- _The problem_: Reproduce the rows below verbatim from the very first line through the line that contains "pos(2012,22)", leaving out the pictures.

- _Information supplied_:
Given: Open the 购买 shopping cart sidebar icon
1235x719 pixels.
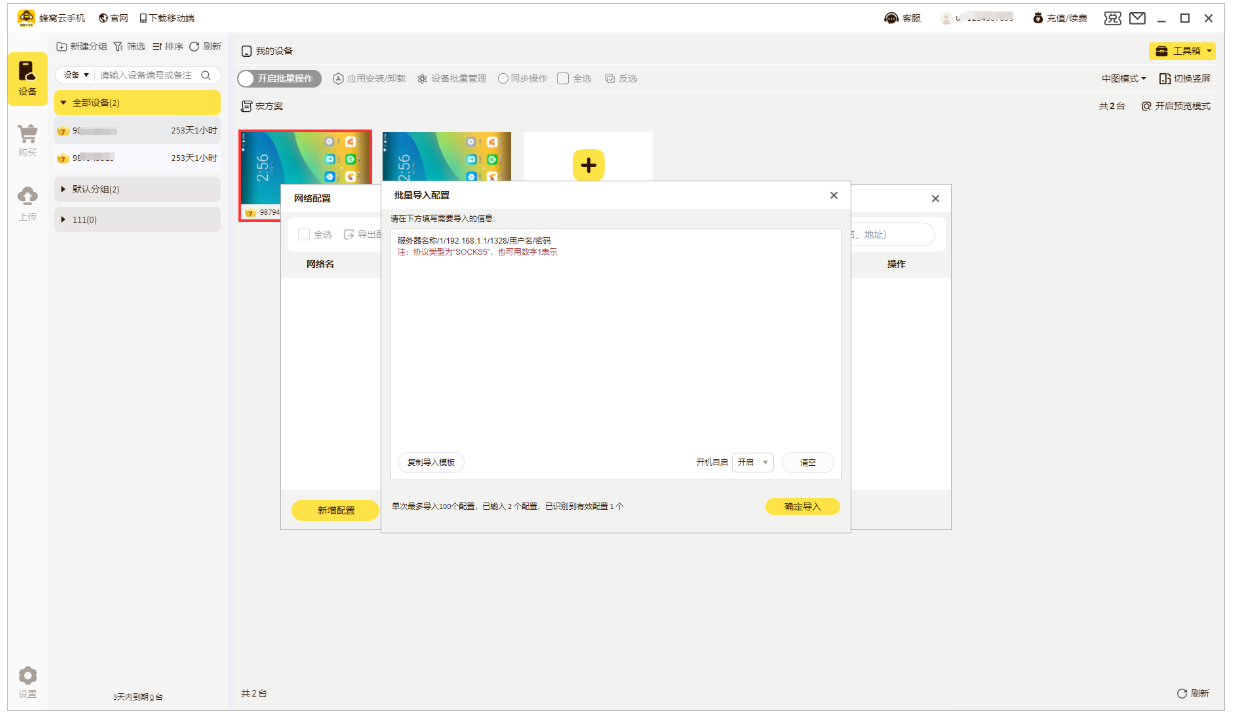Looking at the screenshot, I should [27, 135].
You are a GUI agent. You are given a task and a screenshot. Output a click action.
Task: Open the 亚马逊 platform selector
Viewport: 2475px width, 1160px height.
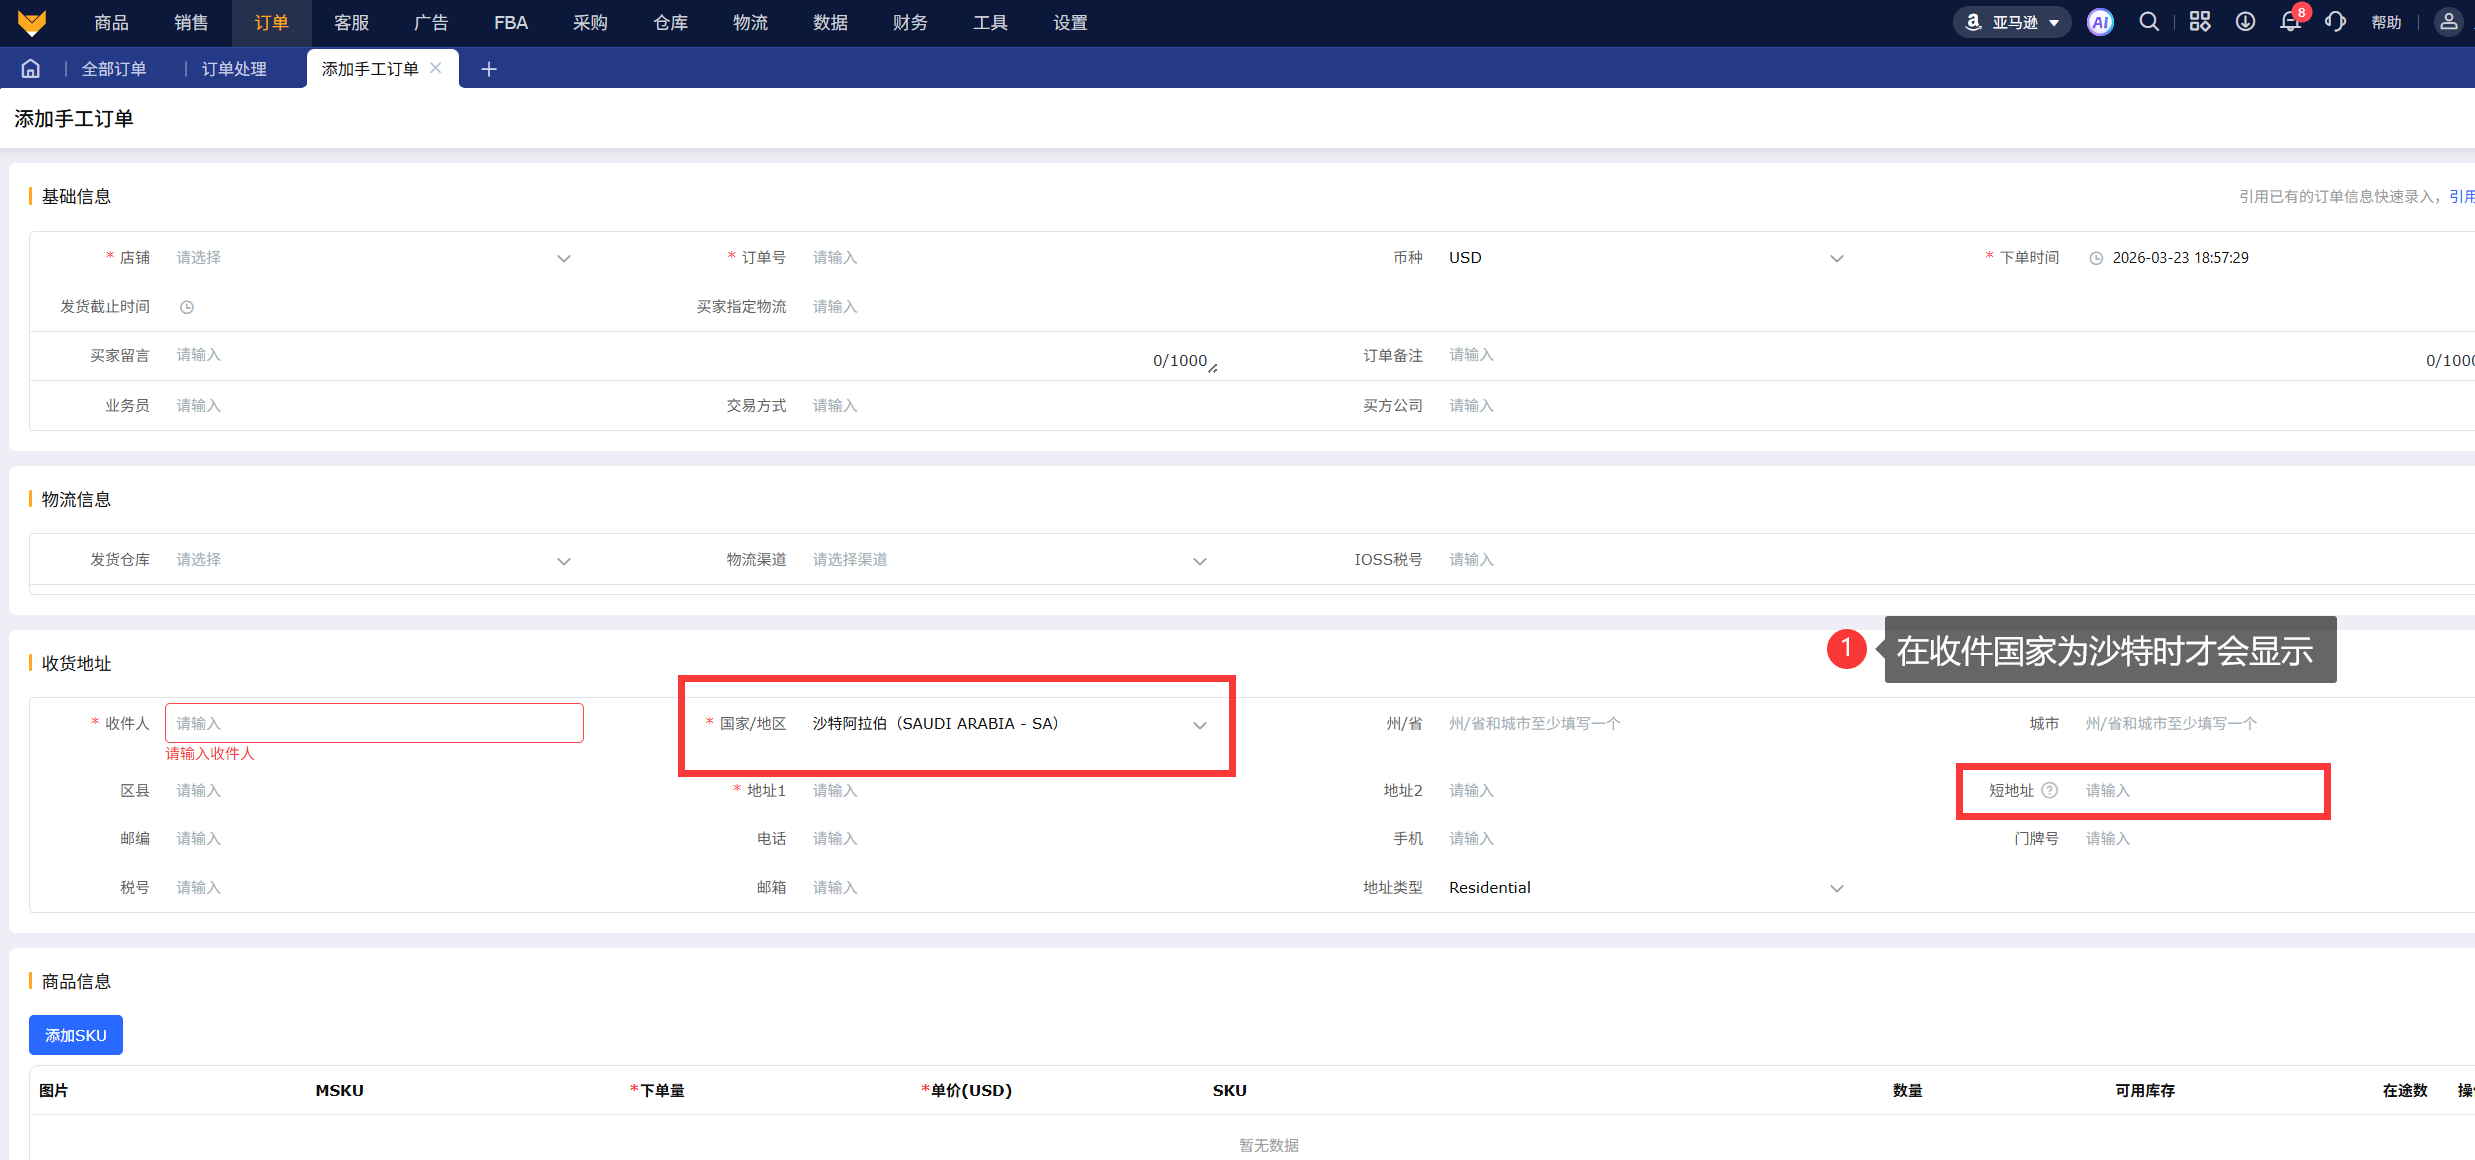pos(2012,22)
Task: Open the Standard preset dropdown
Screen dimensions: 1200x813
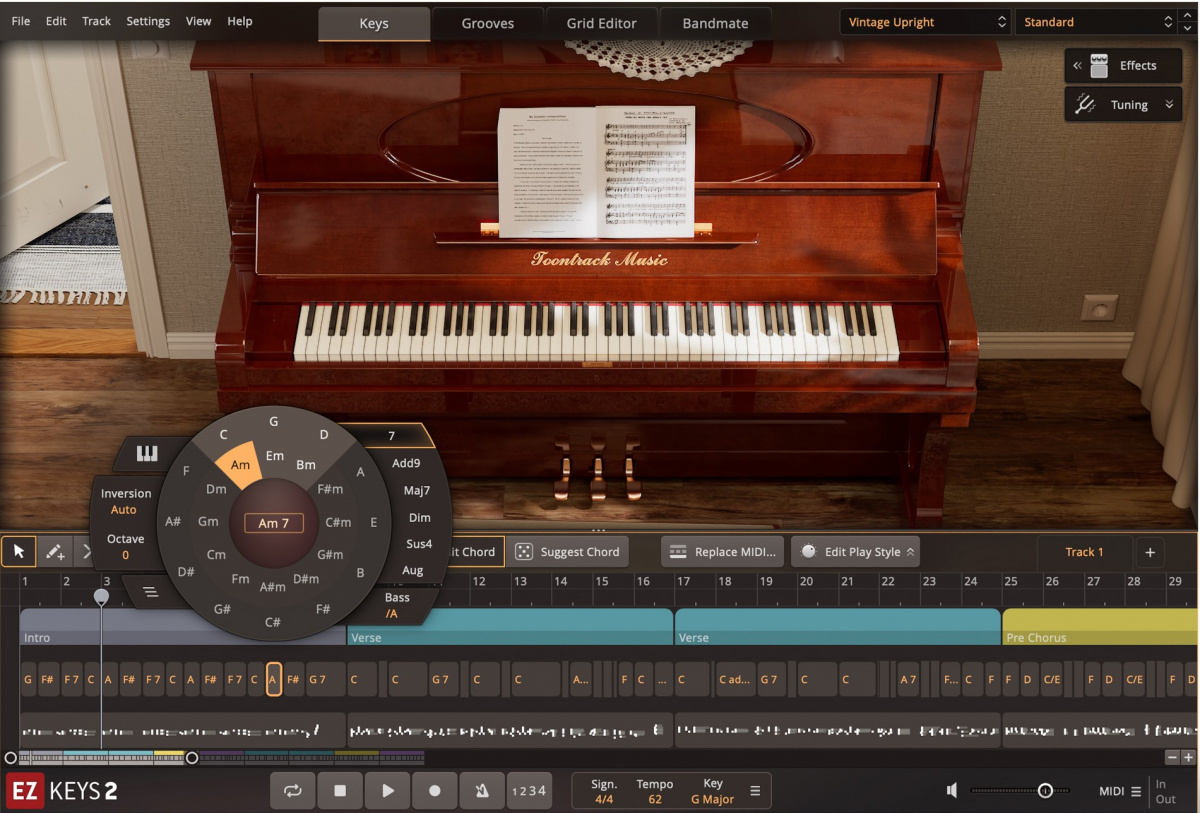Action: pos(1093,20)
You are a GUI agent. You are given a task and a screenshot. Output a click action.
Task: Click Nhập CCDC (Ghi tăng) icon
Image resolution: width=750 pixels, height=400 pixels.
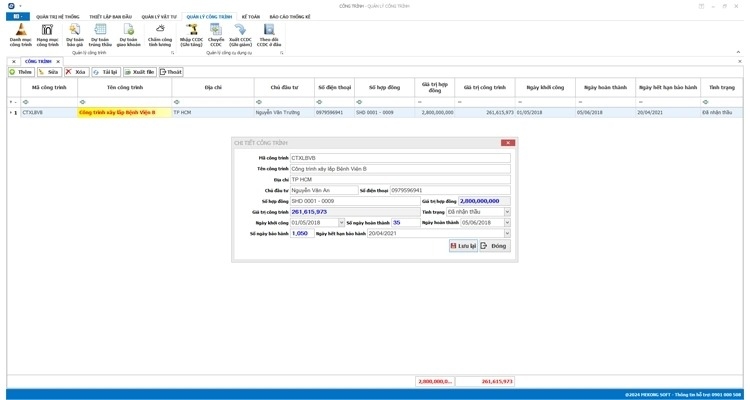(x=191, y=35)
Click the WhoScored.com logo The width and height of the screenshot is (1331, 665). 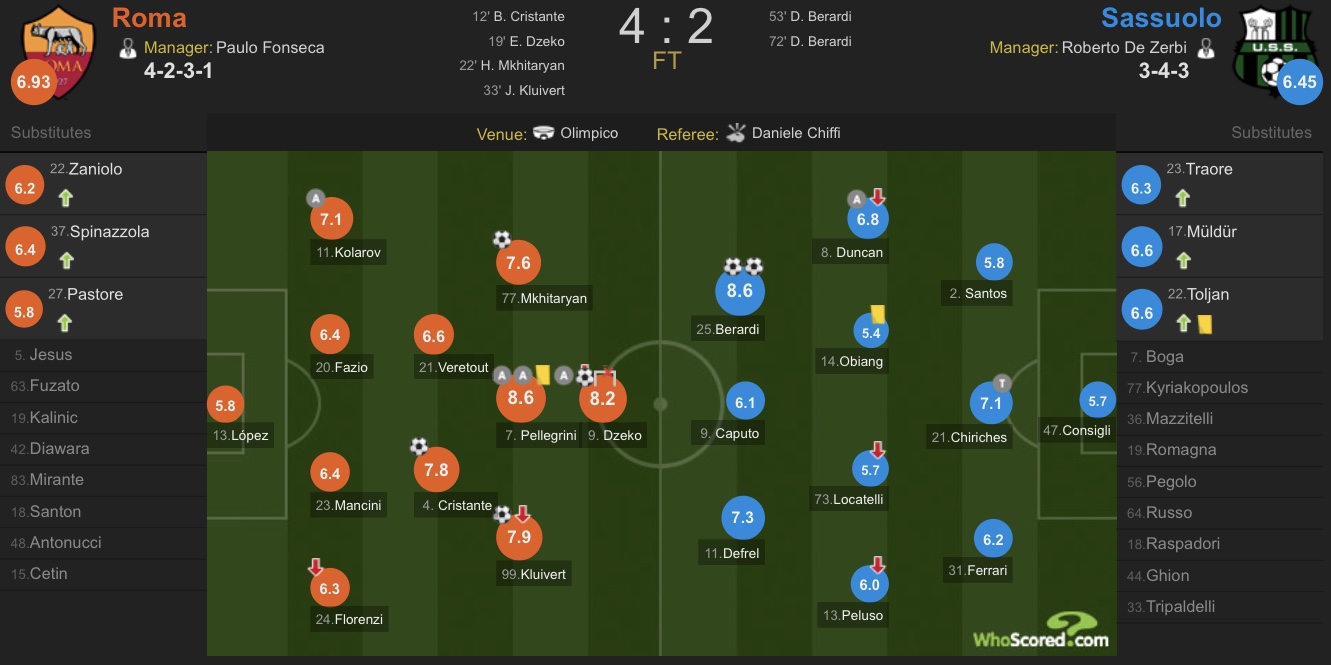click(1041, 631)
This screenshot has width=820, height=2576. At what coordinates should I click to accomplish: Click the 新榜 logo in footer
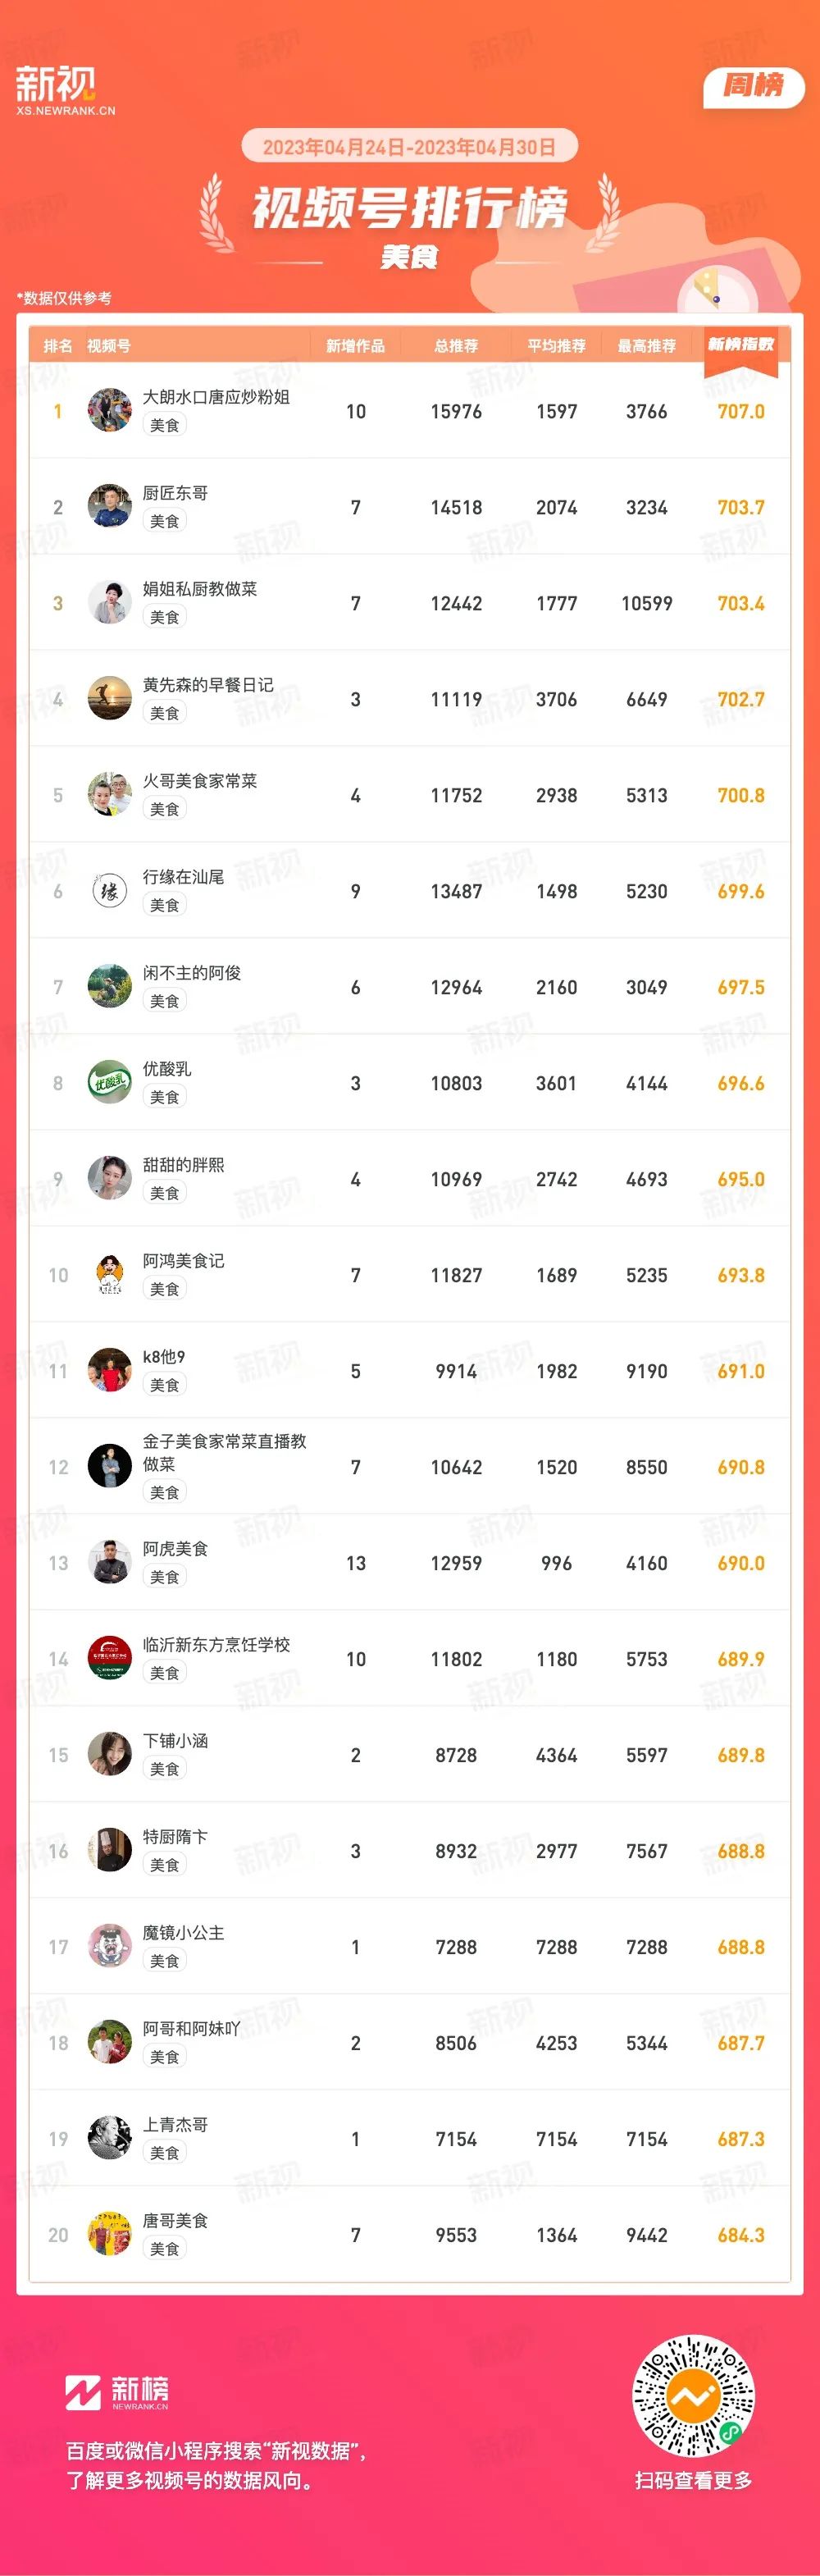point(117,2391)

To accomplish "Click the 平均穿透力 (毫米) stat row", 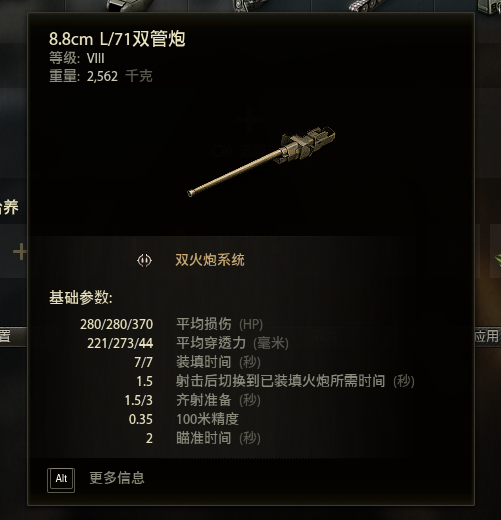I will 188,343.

- _Worked solution_:
Given: Open the 购买 shopping cart sidebar icon
1235x719 pixels.
Looking at the screenshot, I should [27, 135].
You are a GUI agent. You are given a task and a screenshot. Output a click action.
Task: Open the 亚马逊 platform selector
Viewport: 2475px width, 1160px height.
pos(2012,22)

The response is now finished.